Tras escuchar al ogro, el rey y la reina, aún sorprendidos, no tuvieron más remedio que agradecerle su hazaña: su heroica acción merecía todo su reconocimiento y la recompensa prometida.
―Se lo agradecemos de verdad…, pero no sabemos aún su nombre… ¿cómo se llama? –le preguntaron al ogro.
―Podéis llamarme Shrek, majestades.
―¿Y qué recompensa queréis, maese Shrek? Pedid lo que deseéis…, os lo merecéis todo.
Sin embargo el ogro no pidió premio alguno. El rey y la reina no daban crédito.
―Yo no he hecho todo esto para conseguir oro o tierras, majestades. Sólo quiero que me concedáis un favor.
―Pedid y se os dará, maese Shrek.
Y el ogro sólo solicitó al rey que promulgara otro edicto prohibiendo a las gentes del reino volver a incordiarle.
―No podéis haceros a la idea, majestades –les aseguró el ogro–, de lo fastidioso, cansado y molesto que es que todos los días, a todas horas, la gente se dedique o bien a intentar, infructuosamente claro, matar al…«malvado ogro»…, o bien no paren de pedirme favores… –¡que si soy el más fuerte…, que si sólo yo puedo matar a la bruja…, que si esto, que si esto otro…!– ¡es insoportable!… ¡estoy harto!… yo sólo quiero vivir tranquilo… ¡es tanto pedir!…

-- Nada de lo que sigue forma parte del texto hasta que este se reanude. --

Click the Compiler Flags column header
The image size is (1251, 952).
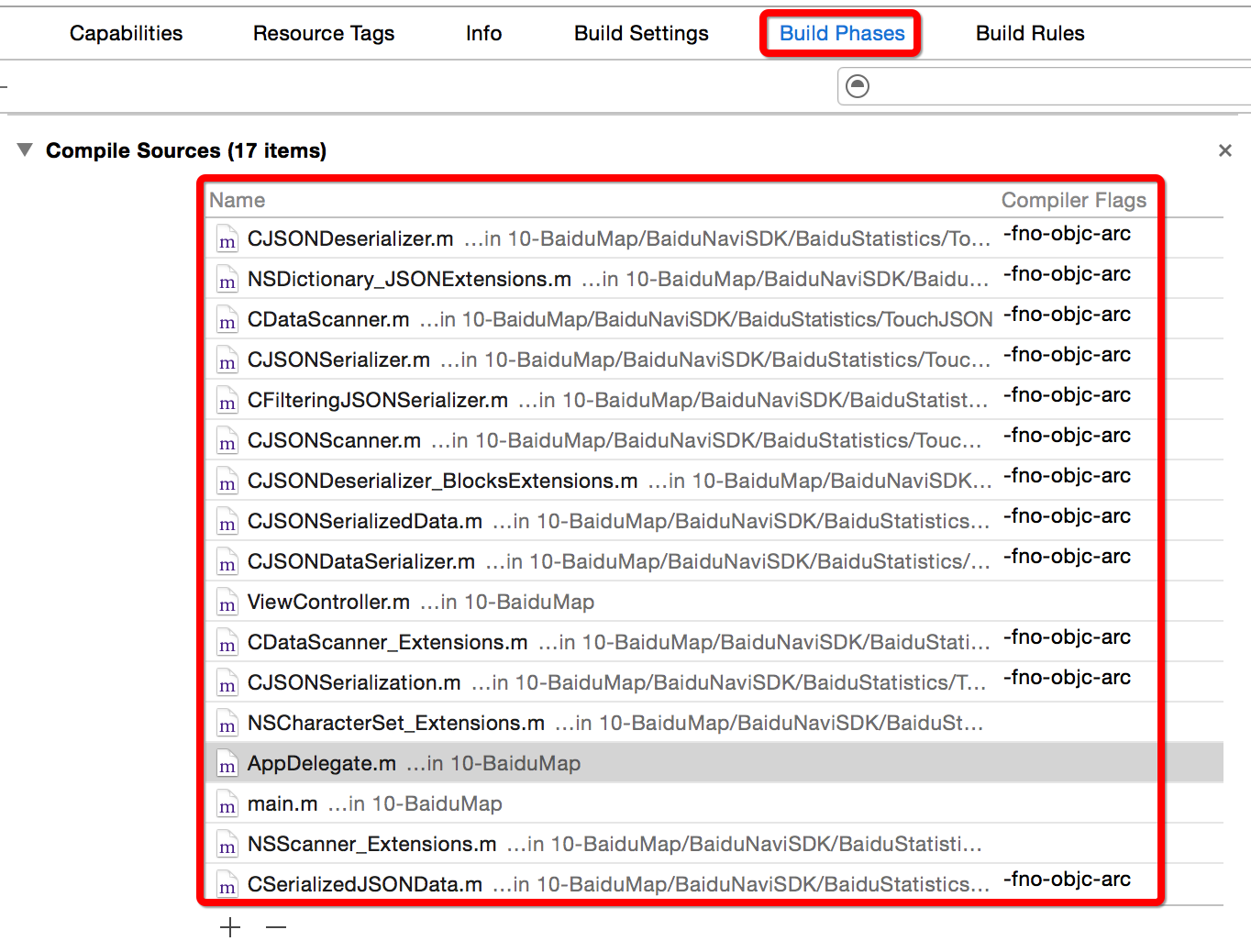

Desde entonces se han escrito gran variedad de cuentos que narran las increíbles historias de las tres princesas y lo sucedido durante sus años lejos del hogar –como los que contaba el joven cuentacuentos–, aunque en su mayoría lo que narran tiene muy poco, o nada, que ver con los sucesos reales. Y no es que los escritores de dichos cuentos mintieran conscientemente, no, no es eso, lo que sucede es que, simplemente, desconocían la verdadera historia. Y eso porque tanto las tres princesas como sus padres así lo quisieron. Sin embargo has de saber, curioso lector, que sólo una persona más conoce toda la verdad: y esa persona soy yo, el ogro gruñón y maloliente que para conseguir vivir tranquilo y feliz en su apestosa ciénaga, sin ser incordiado por nadie y en completa y absoluta paz, fui capaz de embarcarme en una loca aventura y sobrevivir a infortunios indescriptibles y peligros insospechados para devolver a tres princesas a sus padres, el rey y la reina de un remoto reino, que vivían más allá de la gran montaña solitaria. [FIN del prólogo]
Y cuando el ogro terminó de escribir el libro de aventuras, misterios y magia donde narraba lo que realmente les sucedió a Blancanieves, Cenicienta y Belladurmiente, y al que tituló «La verdadera historia de las tres princesas: Lo que realmente les sucedió y no esa retahíla de sandeces que se cuentan en los cuentos.», salió satisfecho de su gruta y se fue a cazar arañas gigantes para la cena.